** Begin Raw data **
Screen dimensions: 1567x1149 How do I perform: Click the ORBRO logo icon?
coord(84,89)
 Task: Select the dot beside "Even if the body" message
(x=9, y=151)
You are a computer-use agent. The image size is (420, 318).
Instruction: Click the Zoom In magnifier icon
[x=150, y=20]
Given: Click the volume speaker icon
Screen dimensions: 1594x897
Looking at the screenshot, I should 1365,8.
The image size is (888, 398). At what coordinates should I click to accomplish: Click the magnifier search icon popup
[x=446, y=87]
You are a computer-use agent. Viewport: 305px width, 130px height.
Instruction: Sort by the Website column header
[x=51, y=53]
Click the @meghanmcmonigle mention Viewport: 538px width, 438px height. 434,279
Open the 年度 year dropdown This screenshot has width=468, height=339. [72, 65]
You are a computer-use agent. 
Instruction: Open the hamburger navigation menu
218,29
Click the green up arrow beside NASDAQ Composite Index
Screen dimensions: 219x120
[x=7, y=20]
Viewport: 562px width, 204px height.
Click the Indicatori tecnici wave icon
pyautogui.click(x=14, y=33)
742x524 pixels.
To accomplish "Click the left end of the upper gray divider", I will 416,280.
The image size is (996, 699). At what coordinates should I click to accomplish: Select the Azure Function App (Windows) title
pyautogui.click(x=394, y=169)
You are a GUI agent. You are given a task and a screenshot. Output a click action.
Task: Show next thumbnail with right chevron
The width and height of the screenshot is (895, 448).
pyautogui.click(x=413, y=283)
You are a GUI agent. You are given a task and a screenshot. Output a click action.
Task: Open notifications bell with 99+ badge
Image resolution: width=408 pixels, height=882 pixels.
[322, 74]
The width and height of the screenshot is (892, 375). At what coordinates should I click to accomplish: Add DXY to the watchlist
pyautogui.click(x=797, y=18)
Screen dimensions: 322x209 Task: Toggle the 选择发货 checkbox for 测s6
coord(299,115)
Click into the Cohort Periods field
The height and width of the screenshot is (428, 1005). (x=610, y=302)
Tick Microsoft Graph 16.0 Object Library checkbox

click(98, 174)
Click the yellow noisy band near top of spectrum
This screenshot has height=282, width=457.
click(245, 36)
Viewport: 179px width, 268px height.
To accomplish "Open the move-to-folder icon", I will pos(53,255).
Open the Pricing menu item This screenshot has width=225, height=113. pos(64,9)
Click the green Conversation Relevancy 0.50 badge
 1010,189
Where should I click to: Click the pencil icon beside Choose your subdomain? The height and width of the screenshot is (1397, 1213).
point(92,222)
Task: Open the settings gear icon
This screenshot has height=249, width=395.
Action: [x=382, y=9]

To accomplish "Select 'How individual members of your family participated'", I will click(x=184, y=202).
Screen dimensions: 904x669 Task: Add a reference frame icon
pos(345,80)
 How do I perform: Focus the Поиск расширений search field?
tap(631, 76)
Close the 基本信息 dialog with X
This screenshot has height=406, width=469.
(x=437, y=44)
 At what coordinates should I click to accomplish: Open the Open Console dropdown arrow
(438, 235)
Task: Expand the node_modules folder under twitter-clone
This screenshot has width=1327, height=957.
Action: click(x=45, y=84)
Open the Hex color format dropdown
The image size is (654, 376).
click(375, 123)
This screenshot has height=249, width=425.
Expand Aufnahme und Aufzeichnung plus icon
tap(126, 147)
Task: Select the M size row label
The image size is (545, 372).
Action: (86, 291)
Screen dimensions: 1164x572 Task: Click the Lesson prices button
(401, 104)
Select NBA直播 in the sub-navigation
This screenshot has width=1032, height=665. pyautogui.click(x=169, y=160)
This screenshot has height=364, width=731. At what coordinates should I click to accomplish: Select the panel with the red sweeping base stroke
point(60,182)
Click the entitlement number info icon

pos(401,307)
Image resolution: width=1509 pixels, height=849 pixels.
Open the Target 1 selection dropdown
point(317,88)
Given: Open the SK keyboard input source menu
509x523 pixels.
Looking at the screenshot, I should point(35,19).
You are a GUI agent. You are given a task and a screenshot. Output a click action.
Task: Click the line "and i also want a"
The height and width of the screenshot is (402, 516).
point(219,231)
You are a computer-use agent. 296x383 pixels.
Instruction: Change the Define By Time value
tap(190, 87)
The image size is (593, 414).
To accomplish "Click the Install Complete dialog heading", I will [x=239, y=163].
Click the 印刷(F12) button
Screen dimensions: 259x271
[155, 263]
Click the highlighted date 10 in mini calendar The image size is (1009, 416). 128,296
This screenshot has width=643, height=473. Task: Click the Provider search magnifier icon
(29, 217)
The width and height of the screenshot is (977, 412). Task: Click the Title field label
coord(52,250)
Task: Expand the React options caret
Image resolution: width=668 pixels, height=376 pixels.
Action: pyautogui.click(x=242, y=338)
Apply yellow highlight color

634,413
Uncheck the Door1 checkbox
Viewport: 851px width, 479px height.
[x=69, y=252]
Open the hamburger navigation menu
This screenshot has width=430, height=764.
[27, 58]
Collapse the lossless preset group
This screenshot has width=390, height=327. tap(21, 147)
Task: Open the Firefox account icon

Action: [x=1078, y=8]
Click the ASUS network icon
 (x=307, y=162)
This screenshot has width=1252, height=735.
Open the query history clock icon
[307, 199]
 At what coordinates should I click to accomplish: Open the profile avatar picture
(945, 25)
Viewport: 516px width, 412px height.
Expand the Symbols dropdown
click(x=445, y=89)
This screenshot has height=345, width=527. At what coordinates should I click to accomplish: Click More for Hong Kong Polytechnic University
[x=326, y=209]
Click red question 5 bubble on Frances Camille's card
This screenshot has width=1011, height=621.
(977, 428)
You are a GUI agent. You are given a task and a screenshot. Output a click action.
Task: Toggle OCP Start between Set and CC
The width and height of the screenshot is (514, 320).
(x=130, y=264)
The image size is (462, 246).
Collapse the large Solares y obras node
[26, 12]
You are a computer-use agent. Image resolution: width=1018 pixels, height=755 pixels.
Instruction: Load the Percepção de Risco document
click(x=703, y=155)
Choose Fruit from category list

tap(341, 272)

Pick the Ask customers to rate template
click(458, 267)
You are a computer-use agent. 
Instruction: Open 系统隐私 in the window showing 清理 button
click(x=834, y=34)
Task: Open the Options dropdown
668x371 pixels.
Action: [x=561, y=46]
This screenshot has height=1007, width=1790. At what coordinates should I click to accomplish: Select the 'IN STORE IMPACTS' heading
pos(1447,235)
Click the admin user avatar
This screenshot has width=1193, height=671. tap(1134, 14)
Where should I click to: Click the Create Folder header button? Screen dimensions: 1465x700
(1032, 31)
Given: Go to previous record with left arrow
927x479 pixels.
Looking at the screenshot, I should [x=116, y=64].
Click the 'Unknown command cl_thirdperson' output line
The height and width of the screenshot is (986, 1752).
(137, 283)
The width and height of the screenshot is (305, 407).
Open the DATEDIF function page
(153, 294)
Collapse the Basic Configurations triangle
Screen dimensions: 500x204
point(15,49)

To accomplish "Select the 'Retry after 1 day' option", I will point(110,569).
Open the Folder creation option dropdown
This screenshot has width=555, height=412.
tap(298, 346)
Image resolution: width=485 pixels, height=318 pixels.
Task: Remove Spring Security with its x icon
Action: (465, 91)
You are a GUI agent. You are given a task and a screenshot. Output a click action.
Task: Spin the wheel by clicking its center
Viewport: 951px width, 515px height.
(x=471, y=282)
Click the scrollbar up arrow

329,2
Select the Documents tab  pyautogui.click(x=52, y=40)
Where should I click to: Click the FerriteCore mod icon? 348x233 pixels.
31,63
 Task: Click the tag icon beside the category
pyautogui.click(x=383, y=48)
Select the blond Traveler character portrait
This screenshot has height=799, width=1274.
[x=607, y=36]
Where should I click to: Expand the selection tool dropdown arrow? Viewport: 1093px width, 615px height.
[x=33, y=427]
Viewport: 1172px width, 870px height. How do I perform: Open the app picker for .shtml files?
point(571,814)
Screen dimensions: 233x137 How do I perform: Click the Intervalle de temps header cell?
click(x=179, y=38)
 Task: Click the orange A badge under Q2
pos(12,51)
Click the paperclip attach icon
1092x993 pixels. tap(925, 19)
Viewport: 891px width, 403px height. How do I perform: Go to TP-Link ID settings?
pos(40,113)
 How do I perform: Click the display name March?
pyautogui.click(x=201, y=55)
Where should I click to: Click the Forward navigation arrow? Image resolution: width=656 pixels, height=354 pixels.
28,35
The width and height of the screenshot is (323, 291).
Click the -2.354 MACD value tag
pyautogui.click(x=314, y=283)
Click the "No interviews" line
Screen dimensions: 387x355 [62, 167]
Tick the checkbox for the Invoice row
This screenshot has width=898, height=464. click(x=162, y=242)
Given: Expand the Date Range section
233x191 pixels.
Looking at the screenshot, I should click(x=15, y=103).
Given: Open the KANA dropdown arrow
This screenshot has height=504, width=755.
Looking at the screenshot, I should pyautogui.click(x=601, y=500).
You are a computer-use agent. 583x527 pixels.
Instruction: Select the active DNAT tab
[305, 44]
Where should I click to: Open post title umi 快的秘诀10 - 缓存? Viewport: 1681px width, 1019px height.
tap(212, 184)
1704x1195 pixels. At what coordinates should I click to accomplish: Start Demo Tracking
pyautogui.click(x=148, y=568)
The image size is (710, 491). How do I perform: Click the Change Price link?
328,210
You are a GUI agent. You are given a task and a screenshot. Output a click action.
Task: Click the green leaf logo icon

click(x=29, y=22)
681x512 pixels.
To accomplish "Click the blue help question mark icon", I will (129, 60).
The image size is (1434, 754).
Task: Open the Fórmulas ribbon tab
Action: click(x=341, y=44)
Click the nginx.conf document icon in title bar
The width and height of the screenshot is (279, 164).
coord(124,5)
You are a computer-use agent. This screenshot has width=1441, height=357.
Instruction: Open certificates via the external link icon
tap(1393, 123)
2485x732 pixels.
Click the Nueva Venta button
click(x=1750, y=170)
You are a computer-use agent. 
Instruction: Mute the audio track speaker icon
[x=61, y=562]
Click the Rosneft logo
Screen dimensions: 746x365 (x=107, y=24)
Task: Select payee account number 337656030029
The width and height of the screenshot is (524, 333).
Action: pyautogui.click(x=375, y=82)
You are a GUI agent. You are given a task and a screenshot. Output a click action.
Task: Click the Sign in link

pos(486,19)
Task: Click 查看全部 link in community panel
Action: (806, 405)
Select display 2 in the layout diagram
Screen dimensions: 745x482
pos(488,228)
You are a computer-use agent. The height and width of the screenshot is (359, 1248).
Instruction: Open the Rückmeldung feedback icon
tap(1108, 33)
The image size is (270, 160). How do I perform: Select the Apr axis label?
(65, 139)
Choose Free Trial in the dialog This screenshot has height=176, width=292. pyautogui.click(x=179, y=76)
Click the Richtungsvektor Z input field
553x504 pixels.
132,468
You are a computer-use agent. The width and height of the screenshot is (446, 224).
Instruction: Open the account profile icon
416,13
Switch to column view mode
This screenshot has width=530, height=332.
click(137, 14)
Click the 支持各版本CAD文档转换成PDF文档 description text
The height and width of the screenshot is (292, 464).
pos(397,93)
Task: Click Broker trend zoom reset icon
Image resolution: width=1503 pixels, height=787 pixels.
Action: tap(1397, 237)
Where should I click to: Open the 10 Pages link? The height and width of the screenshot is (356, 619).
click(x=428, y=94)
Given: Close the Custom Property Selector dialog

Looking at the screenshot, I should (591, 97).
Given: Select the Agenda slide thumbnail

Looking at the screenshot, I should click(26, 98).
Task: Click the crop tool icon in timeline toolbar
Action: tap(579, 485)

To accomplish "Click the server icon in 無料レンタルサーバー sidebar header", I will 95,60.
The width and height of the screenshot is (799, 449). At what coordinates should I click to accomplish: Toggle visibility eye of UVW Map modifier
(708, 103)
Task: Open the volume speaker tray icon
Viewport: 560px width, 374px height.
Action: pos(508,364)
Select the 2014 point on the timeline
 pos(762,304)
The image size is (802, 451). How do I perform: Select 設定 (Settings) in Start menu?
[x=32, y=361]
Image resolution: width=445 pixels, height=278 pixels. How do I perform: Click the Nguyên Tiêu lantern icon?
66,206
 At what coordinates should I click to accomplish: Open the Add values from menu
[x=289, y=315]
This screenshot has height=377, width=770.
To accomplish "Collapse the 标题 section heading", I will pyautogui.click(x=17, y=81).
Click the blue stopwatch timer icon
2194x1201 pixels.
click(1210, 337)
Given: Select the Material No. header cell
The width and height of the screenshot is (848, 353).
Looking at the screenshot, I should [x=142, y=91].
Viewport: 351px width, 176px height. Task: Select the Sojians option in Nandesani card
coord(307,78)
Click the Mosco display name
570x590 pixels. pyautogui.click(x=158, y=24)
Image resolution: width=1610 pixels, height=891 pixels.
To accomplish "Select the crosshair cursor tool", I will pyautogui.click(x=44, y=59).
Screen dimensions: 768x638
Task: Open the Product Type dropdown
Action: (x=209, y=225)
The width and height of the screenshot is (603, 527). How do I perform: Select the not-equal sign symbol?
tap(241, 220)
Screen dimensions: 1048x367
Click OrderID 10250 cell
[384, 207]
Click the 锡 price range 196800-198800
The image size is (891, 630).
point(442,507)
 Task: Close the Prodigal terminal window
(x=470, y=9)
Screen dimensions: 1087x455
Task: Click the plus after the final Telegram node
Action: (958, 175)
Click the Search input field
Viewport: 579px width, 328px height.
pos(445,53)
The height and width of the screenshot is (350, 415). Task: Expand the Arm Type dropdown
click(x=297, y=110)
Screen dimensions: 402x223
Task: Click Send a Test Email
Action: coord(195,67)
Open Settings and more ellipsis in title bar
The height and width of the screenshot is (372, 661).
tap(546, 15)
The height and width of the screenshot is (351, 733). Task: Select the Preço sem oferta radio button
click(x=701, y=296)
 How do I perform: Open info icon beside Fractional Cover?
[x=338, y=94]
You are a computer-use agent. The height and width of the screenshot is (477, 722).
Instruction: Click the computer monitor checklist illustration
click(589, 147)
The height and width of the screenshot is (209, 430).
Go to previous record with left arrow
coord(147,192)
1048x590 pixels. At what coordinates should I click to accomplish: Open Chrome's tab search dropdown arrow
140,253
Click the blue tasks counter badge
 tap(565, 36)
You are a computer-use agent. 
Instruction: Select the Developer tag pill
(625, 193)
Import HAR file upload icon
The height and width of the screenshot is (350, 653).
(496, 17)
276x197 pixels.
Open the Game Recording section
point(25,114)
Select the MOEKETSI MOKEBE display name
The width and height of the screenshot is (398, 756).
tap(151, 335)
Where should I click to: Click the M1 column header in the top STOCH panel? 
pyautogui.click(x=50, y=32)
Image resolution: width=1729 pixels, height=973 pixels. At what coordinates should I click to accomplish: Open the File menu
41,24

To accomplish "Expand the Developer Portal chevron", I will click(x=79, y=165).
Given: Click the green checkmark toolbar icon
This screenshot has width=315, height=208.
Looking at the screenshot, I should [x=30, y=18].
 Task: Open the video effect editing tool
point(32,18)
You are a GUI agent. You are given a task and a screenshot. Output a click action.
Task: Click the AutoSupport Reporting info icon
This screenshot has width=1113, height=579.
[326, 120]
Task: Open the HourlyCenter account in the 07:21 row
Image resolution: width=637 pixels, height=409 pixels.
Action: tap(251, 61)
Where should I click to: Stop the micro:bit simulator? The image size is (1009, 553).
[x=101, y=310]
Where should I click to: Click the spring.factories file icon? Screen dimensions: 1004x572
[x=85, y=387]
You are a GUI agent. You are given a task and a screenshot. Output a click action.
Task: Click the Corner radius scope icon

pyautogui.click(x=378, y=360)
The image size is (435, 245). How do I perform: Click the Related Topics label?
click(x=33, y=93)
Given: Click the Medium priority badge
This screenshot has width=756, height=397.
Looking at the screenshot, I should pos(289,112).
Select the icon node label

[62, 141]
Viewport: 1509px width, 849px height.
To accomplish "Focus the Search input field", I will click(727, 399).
** End Raw data **
→ **Exercise goal**:
Please lay out the rows as a numbered list, starting with the line that contains "742x524 pixels." and going on through the line that contains "pyautogui.click(x=413, y=283)", both included, with any blank lines left out.

→ **Full answer**:
1. 742x524 pixels.
2. To accomplish "Click the left end of the upper gray divider", I will 416,280.
3. The image size is (996, 699). At what coordinates should I click to accomplish: Select the Azure Function App (Windows) title
4. pyautogui.click(x=394, y=169)
5. You are a GUI agent. You are given a task and a screenshot. Output a click action.
6. Task: Show next thumbnail with right chevron
7. The width and height of the screenshot is (895, 448).
8. pyautogui.click(x=413, y=283)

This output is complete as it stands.